▸ **REQUIRED WORK**:
(a) From the passage on Walgreens Boots Alliance below, list each business or stock measure that the passage describes as declining, contracting, down, or challenged, together with the word it uses for that measure's condition.
(b) Continue the passage on Walgreens Boots Alliance below, starting after its final sentence.

Walgreens Boots Alliance Inc. (NASDAQ:WBA) is poised to report its quarterly financial results after coming under immense pressure in 2020. The stock capitulated as the COVID-19 pandemic took a toll on the company’s core business as depicted by a decline in same-store sales and contraction in gross margin. The stock was down by more than 30% having struggled to bounce back.
Risk Factors
The company’s sentiments took a hit in the wake of Amazon.com, Inc. (NASDAQ: AMZN) making inroads in the drug’s distribution business. The e-commerce giant possesses the biggest pricing risk expected to challenge Walgreen's volumes going forward. Likewise, margins should remain challenged In addition to the competition threat posed by the e-commerce giant. Walgreen's push into the beauty products business is yet to reap the expected returns.

▸ **RECORDED INFORMATION**:
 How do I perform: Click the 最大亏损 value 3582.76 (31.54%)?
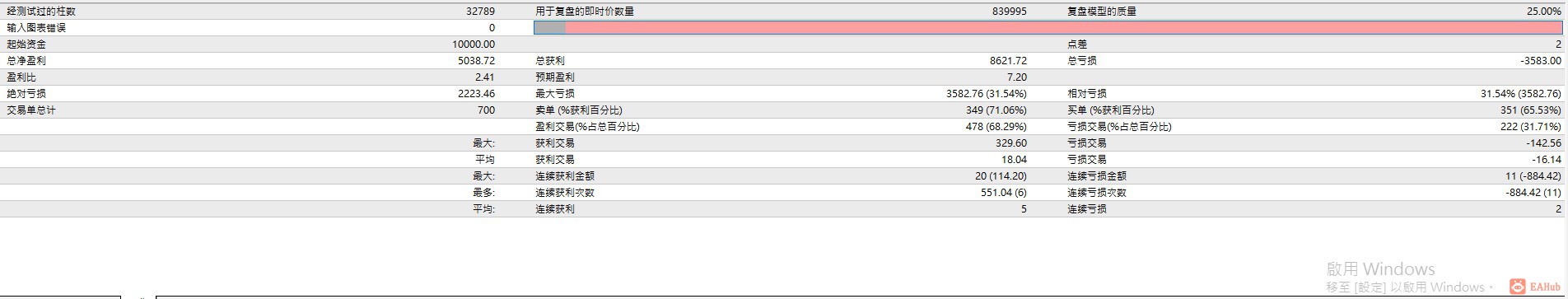coord(987,94)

▸ **ANSWERS IN ORDER**:
(a)
- Same-store sales: a decline
- Gross margin: contraction
- The stock: down by more than 30%
- Volumes: expected to be challenged
- Margins: should remain challenged

(b)
Coming at the back of a challenging quarter, owing to COVID-19 disruptions that affected store sales, Walgreens operations took a hit on lockdown measures in Europe. In addition, changes to utilization patterns is believed to have affected demand for flu vaccines as well as demand for cough cold and flu products.
Wall Street expects Walgreens to report a year-over-year decline in earnings. However, revenues are expected much higher. Analysts expect the large drugstore to report quarterly earnings of $1.02 a share representing a 25% year over year decline. Revenue on the other hand is expected at $34.93 billion up 1.7% for the same quarter the previous year.
Walgreens Outlook
Looking ahead, Walgreens could be one of the biggest beneficiaries to the COVID-19 vaccination drive. The vaccination drive could result in an incredible amount of traffic to the company’s locations thus allow the company to latch onto more customers. The CDC has already partnered with the company to offer COVID-19 vaccines in nursing homes.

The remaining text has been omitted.